Dr Majid Hafezparast, from the University of Sussex, has used a project grant from the NC3Rs to generate iPS cells from mutant and wild type mice which can be used to grown neurons for motor neurone disease research.
Principal Investigator: Majid Hafezparast, Reader in Human/ Mammalian Molecular Genetics
Organisation: University of Sussex
Award: £216,696, in 2009, over 24 months
Title: Induced pluripotent stem cells to reduce animal usage in motor neurone disease
Read more about Dr Hafezparast's research
Motor neurone disease is a fatal neurodegenerative disease
Motor neurone disease (MND) encompasses a number of neurodegenerative disorders which affect the central nervous system, the most common of which is amyotrophic lateral sclerosis. Degeneration of the motor neurones leads to difficulty in movement, swallowing, speech and breathing. There is no cure for MND and only one drug, Riluzole, is licensed as a treatment to slow the progression of the disease. Approximately seven in 100,000 of the UK’s population have MND. Its aetiology is unknown, with only a small percentage of patients having a family history of the disease; most cases are sporadic and there are no known predisposing factors.

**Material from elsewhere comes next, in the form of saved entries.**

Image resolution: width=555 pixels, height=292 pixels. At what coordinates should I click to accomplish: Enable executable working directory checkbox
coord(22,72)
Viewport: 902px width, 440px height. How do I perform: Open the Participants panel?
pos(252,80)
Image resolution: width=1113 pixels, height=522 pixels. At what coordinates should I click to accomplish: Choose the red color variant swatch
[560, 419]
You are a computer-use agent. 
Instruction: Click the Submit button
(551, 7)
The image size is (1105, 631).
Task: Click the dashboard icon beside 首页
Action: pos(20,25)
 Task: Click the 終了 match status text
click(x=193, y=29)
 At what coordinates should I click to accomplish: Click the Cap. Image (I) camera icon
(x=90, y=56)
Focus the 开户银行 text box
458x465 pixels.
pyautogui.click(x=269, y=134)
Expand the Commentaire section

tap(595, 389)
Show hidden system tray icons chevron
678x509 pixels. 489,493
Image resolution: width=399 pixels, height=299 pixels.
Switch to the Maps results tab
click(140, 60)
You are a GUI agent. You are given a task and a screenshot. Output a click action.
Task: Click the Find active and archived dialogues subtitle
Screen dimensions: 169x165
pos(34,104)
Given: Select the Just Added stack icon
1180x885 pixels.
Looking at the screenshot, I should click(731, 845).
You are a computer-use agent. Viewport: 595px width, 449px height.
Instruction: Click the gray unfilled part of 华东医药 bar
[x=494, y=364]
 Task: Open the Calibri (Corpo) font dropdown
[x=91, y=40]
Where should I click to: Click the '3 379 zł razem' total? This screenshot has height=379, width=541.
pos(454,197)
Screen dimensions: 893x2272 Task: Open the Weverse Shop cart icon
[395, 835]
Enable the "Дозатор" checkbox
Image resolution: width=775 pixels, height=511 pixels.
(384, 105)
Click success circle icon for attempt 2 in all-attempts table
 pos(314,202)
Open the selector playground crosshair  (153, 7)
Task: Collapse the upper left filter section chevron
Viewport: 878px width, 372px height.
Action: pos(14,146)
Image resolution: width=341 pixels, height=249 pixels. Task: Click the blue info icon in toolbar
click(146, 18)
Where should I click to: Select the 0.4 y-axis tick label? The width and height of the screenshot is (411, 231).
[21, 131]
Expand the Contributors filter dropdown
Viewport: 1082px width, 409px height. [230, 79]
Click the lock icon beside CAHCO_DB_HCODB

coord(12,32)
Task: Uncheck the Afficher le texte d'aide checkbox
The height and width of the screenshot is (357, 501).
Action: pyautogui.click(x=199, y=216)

Mice with mutations that impair axonal transport are used to model motor neurone disease
Impaired axonal transport has been shown to play a key role in the pathogenesis of MND. Cytoplasmic dynein is a large protein involved in a range of cellular processes, including the movement of organelles, cell division and axonal retrograde transport. Mice with mutations in the cytoplasmic dynein gene lose sensory and motor neurones and are widely used as a model for studying dynein function and neurodegeneration.
Loa and Arl are mice with mutations in the neuronespecific functions of cytoplasmic dynein. Homozygous Loa mice cannot move or feed and die within 24 hours of birth. Heterozygotes, however, have a normal lifespan but show a progressive loss of locomotor function and perform significantly worse in tests of coordination and balance than wild type litter mates. Arl mice are homozygous lethal, but can be maintained as heterozygotes. These have a neuromuscular defect that results in impaired locomotor function and an abnormal gait, with early adulthood onset.
In a typical experiment, primary motor neurones are cultured from Loa and Arl embryos. Breeding of Loa and Arl mice is classified as moderate severity under the Animals (Scientific Procedures) Act 1986. Since the lines are maintained as heterozygotes, large numbers of animals are used to provide sufficient embryos of the correct genotype as a source of primary neurones. This is compounded by Arl mice being poor breeders and neurones from both lines only remaining viable in culture for up to three weeks.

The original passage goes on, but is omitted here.